- _EXERCISE BRIEF_:
Look through the entries below and extract exactly the lines from the one containing "Screen dimensions: 1024x496" through the one containing "Task: Click the workspace", ends included.

Start of Block

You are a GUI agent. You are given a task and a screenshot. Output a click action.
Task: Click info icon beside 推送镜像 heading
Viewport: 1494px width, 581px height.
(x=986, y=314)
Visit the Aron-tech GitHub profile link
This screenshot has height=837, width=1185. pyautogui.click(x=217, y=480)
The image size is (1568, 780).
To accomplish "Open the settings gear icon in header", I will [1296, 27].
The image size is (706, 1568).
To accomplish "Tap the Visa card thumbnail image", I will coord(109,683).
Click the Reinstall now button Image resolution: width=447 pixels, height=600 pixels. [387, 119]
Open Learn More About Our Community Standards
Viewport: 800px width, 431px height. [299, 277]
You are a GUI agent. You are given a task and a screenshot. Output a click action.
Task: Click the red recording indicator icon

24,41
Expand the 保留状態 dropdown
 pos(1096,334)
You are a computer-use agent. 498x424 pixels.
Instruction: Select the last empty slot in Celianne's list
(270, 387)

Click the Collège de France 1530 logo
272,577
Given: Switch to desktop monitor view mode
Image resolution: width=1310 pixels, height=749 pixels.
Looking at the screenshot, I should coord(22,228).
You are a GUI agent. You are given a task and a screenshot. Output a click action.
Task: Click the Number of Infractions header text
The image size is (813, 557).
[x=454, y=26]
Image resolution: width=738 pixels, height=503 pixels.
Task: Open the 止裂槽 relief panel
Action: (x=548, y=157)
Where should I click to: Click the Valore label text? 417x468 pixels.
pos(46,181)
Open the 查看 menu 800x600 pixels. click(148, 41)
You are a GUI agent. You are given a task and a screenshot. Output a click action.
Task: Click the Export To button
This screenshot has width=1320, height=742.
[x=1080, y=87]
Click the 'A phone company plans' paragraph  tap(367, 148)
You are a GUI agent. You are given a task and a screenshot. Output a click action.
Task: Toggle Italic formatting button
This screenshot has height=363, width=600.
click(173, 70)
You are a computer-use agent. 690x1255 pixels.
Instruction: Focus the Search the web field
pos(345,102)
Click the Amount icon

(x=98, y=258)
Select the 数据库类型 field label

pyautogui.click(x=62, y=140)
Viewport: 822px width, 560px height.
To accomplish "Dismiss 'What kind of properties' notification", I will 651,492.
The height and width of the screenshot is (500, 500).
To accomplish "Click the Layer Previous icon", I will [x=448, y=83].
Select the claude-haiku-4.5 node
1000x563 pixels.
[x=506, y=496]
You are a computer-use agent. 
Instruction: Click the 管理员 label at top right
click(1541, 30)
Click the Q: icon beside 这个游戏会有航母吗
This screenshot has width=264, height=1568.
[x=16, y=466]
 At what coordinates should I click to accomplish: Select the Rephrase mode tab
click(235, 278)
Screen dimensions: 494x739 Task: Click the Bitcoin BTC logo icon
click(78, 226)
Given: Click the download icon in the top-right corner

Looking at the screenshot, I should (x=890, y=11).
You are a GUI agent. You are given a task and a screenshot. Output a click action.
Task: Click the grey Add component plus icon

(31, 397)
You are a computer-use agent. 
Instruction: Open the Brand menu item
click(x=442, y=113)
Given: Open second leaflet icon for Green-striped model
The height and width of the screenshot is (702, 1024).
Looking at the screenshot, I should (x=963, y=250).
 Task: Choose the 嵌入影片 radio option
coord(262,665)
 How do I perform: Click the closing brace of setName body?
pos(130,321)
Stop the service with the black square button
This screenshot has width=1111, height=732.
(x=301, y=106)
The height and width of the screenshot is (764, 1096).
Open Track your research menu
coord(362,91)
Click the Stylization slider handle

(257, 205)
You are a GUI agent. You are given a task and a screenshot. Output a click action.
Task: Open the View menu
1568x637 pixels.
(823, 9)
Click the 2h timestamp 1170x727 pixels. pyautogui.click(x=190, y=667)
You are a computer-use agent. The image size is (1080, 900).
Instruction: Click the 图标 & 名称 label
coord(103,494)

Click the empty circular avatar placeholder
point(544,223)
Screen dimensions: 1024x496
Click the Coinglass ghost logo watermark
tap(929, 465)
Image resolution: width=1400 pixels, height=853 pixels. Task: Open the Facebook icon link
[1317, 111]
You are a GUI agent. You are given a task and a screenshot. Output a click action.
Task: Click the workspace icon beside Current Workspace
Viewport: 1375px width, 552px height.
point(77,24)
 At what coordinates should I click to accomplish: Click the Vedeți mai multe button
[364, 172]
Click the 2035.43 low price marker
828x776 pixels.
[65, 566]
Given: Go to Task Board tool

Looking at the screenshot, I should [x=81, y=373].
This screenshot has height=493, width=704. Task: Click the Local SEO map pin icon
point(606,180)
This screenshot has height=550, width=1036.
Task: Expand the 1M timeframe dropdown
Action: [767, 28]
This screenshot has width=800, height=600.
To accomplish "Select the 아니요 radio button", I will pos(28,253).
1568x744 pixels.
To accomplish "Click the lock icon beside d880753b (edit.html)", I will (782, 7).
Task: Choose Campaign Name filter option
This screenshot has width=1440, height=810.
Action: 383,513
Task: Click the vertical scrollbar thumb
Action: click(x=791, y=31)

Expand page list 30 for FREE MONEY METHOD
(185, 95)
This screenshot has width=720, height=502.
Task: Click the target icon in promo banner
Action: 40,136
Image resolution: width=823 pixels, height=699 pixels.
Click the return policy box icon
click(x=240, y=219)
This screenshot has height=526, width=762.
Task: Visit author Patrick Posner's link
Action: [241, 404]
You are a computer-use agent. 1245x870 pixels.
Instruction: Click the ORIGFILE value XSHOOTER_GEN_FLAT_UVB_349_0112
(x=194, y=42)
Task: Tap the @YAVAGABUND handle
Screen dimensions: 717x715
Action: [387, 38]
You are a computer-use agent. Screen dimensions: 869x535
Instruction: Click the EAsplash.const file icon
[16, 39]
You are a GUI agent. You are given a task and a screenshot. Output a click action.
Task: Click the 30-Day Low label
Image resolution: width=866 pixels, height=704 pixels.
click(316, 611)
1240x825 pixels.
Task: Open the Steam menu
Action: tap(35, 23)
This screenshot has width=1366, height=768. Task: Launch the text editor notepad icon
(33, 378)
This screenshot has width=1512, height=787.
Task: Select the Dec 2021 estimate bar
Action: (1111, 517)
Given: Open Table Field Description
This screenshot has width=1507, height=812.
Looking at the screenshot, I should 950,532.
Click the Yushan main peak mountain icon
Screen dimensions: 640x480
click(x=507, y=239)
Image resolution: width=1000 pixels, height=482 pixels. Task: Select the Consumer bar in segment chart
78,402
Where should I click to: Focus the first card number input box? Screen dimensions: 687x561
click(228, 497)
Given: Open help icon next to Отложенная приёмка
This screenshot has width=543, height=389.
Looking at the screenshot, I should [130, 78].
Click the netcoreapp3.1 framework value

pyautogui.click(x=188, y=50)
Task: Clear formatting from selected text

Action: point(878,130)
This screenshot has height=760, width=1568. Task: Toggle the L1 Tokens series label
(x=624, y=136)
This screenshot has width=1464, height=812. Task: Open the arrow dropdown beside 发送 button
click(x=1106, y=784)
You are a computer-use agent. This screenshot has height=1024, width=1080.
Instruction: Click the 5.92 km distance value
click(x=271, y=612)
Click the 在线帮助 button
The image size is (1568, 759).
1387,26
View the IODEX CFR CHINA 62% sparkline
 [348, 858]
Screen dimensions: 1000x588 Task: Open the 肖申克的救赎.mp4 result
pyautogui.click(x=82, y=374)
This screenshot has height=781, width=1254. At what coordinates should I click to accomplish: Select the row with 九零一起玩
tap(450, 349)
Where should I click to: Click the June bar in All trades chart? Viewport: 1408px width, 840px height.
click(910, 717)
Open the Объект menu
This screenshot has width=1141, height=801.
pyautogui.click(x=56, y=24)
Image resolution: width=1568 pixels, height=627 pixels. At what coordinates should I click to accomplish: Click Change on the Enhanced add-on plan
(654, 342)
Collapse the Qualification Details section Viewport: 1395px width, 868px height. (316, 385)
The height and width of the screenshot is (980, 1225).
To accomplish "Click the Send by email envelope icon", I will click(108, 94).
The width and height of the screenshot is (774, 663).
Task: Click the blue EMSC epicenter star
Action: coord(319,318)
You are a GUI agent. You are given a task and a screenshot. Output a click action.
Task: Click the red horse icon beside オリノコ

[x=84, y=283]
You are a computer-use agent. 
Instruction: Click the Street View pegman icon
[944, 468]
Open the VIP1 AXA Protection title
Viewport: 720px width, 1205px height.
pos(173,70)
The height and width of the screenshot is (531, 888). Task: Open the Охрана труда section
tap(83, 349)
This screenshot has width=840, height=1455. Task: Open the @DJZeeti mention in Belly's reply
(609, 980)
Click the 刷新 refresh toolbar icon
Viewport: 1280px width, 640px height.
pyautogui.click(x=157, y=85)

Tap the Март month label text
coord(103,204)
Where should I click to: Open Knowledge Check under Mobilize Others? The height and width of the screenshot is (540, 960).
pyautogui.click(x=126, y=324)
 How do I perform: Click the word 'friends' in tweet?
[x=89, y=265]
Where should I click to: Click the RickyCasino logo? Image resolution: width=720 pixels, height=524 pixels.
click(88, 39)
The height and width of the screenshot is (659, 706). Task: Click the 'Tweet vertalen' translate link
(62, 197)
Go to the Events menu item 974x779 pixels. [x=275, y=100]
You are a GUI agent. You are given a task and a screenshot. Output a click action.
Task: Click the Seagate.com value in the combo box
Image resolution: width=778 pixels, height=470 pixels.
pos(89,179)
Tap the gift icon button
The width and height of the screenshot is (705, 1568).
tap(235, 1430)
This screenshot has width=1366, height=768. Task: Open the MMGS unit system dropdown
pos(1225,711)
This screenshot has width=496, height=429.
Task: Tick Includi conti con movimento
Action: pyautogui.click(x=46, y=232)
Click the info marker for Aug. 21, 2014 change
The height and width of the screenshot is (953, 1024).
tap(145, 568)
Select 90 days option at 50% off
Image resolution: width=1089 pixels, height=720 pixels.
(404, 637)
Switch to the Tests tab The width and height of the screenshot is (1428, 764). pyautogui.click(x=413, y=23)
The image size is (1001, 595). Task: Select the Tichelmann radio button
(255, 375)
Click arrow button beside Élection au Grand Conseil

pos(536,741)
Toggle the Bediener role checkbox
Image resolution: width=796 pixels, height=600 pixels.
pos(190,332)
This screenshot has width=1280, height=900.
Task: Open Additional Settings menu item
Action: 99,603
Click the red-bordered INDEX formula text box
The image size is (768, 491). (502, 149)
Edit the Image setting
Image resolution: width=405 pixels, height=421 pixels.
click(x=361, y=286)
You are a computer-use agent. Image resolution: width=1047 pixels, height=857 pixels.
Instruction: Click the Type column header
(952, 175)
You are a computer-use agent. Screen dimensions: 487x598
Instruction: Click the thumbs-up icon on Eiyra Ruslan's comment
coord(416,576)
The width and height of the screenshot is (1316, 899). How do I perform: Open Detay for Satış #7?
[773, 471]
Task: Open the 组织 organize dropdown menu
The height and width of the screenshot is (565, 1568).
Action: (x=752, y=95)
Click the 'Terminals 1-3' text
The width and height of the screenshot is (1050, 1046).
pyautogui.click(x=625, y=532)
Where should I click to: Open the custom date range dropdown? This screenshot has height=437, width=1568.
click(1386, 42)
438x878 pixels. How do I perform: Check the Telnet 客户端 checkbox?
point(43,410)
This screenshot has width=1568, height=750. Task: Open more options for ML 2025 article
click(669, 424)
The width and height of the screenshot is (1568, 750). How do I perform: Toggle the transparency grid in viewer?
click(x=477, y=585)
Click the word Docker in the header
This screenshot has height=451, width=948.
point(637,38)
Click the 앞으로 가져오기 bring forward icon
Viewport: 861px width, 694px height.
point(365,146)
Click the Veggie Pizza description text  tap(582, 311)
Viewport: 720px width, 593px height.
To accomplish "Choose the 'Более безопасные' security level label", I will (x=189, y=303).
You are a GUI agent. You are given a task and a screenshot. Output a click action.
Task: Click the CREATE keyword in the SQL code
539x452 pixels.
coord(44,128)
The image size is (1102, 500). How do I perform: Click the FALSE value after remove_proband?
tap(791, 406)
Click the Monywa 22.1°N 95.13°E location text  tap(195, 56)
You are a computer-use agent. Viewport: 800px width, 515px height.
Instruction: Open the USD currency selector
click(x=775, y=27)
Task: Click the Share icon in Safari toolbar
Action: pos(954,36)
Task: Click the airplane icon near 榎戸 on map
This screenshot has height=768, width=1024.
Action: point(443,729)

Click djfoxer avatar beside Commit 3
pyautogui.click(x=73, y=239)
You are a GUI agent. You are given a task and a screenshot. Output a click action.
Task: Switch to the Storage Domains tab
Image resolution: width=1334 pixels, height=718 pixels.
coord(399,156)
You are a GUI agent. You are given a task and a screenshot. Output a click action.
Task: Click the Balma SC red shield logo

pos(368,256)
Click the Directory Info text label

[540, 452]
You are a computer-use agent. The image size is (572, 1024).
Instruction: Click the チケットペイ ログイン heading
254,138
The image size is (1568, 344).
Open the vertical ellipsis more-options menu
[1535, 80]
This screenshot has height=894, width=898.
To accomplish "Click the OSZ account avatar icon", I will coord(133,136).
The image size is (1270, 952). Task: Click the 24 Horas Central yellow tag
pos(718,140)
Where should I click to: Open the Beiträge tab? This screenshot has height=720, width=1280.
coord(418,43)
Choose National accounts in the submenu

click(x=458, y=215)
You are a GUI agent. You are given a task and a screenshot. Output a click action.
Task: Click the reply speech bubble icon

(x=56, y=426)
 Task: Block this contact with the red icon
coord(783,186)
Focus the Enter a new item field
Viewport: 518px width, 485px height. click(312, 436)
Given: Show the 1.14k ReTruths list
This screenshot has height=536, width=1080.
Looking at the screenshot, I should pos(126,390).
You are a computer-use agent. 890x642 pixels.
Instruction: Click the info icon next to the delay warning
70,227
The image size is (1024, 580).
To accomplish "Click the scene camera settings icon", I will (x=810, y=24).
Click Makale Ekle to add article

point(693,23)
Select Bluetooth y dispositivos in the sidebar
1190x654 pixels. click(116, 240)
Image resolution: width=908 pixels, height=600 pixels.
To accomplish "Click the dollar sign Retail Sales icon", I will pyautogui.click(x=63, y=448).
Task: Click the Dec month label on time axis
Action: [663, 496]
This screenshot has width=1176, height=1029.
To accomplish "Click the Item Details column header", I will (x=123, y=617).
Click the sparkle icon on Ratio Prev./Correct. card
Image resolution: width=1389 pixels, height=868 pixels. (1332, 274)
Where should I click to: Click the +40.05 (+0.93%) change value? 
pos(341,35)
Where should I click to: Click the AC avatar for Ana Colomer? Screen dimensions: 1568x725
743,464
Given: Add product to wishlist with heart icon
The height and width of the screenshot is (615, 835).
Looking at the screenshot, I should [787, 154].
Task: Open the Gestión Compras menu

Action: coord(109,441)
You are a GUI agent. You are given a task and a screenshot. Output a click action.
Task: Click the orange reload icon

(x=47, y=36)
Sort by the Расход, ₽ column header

End of Block

- _SOLUTION FOR THIS PROBLEM_:
Screen dimensions: 1024x496
Click the Coinglass ghost logo watermark
tap(929, 465)
Image resolution: width=1400 pixels, height=853 pixels. Task: Open the Facebook icon link
[1317, 111]
You are a GUI agent. You are given a task and a screenshot. Output a click action.
Task: Click the workspace icon beside Current Workspace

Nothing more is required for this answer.